Enzo Bianchi, il priore di Bose si racconta: "Tutti i governi sono inginocchiati al mercato" - Il Fatto Quotidiano

Enzo Bianchi, il priore di Bose si racconta: "Tutti i governi sono inginocchiati al mercato" - Il Fatto Quotidiano: "La strada sembra fatta apposta per prepararti a Bose. Dal casello si attraversano solo campi, boschi umidi di nebbia e paesi deserti di tapparelle abbassate. Negozi con insegne scolorite chiusi chissà da quanto, strade strette che passano sotto ponti di pietra. A parte un trattore, non incroci nessuno, né a piedi né in auto. L’autoradio l’hai spenta quasi subito dopo l’autostrada. Poi l’hai riaccesa e di nuovo spenta: alla pace ci si abitua con difficoltà, ma a un certo punto bisogna arrendersi. Dunque è soprattutto silenzio, fino alla radura che ospita il monastero che ospita tutti: pellegrini, migranti, fedeli e infedeli, affamati, amici e persone smarrite.

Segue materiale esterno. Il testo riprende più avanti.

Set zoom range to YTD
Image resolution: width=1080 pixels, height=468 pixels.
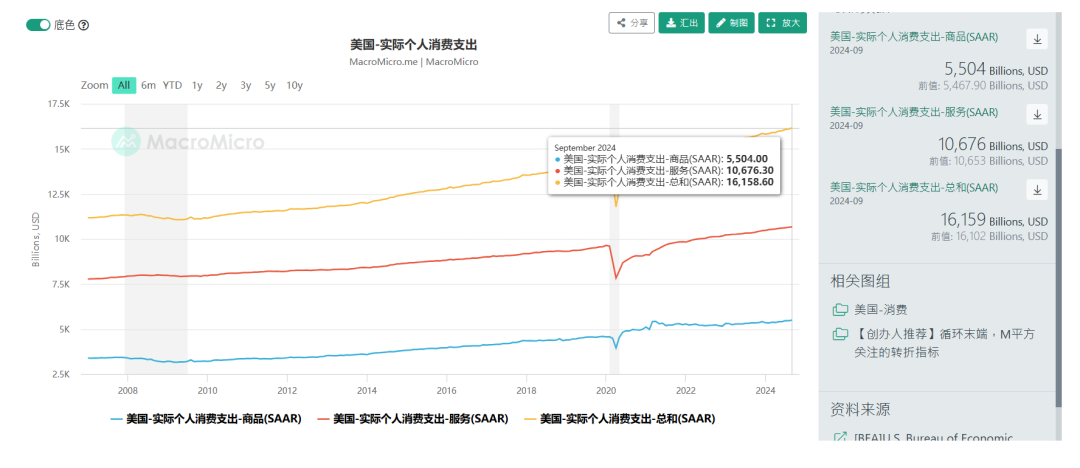[173, 85]
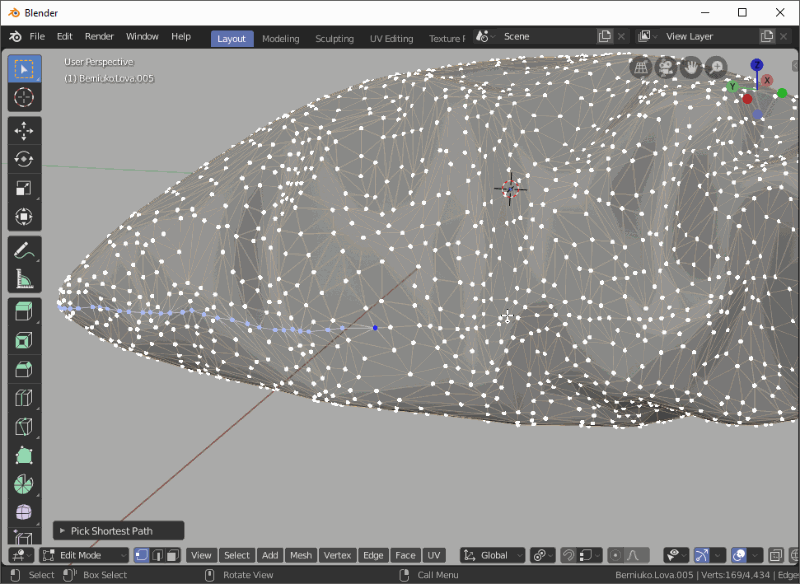Image resolution: width=800 pixels, height=584 pixels.
Task: Click the hand pan icon in the viewport
Action: 691,68

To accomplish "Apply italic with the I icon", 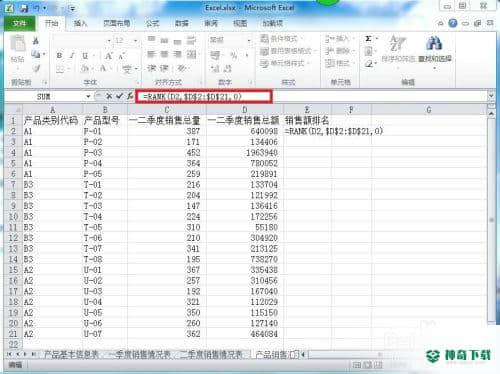I will [72, 56].
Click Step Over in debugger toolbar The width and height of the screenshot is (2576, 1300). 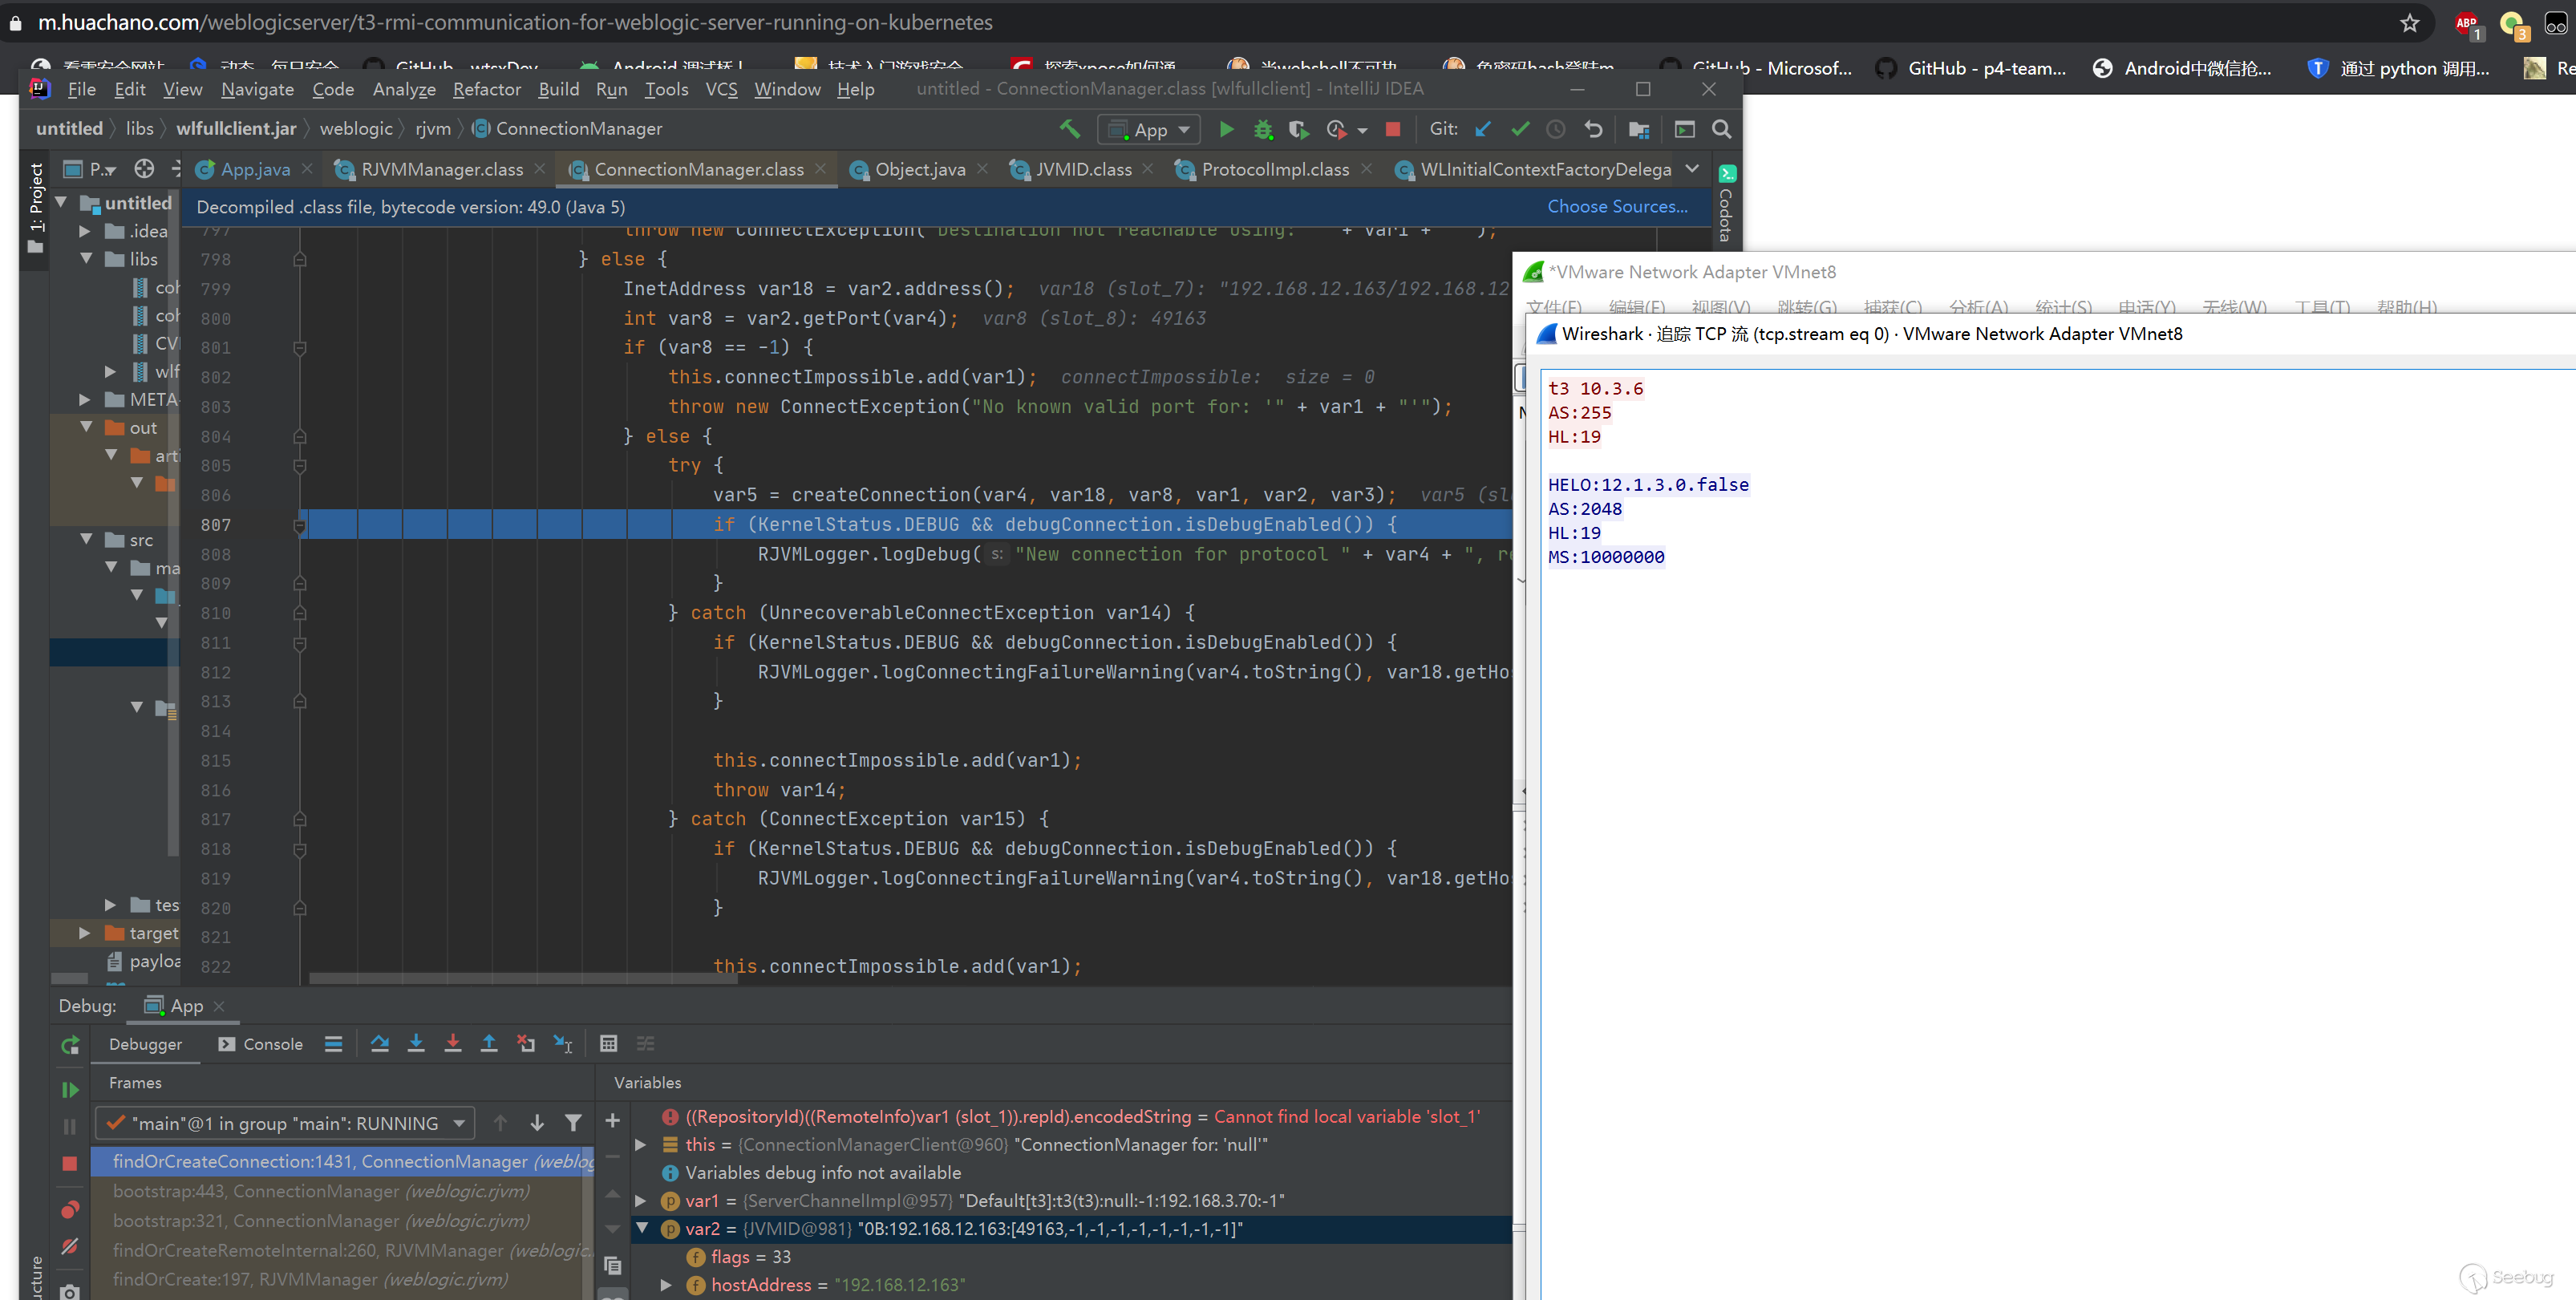point(379,1043)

Enzo Bianchi ha una faccia conosciuta: occhi limpidi e chiari, rughe scolpite; ingannevole invece la mitezza. Il file audio dell’intervista è pieno di picchi: tutte le volte che qualcosa lo fa arrabbiare il tracciato s’impenna. È nato il giorno prima di Gesù Bambino, 3 marzo ’43. Non c’è un porto in questa storia, ma il bric di Zaverio, le colline del Monferrato. E ci sono le bombe. “Quando sono nato, mio papà non c’era: stava in montagna con i partigiani. Faceva il magnan, lo stagnino. Ma anche il barbiere, il vetraio e l’elettricista per tirar su qualche soldo. Mia madre soffriva di una malattia al cuore, che si sarebbe potuta curare: dal 1952 hanno cominciato a fare gli interventi per operare la valvola mitralica. Ma lei è morta nel ’51, a trent’anni, io appena otto. Già da piccolo sapevo che se ne sarebbe andata presto. Sono nato in casa e fu una nascita difficile: i medici avevano sconsigliato a mia madre, così malata, di avere figli. Mio padre, che veniva da una famiglia rossa di anticlericali, voleva per me un nome che non fosse di un santo, e scelse ‘Enzo’. Ma mia madre, che invece era una donna piena di fede, volle chiamarmi ‘Giovanni’: con questo nome fui battezzato di notte, portato al parroco da una vicina di casa, amica di mia madre. Quando lei se n’è andata, siamo rimasti io e mio padre, pieni di debiti per le spese mediche: vita misera, ma dignitosa. Riuscii, con l’aiuto economico di due donne vicine di casa e le borse di studio, a iscrivermi a Economia. Poi abbandonai tutto per la vita monastica che iniziai a Bose”."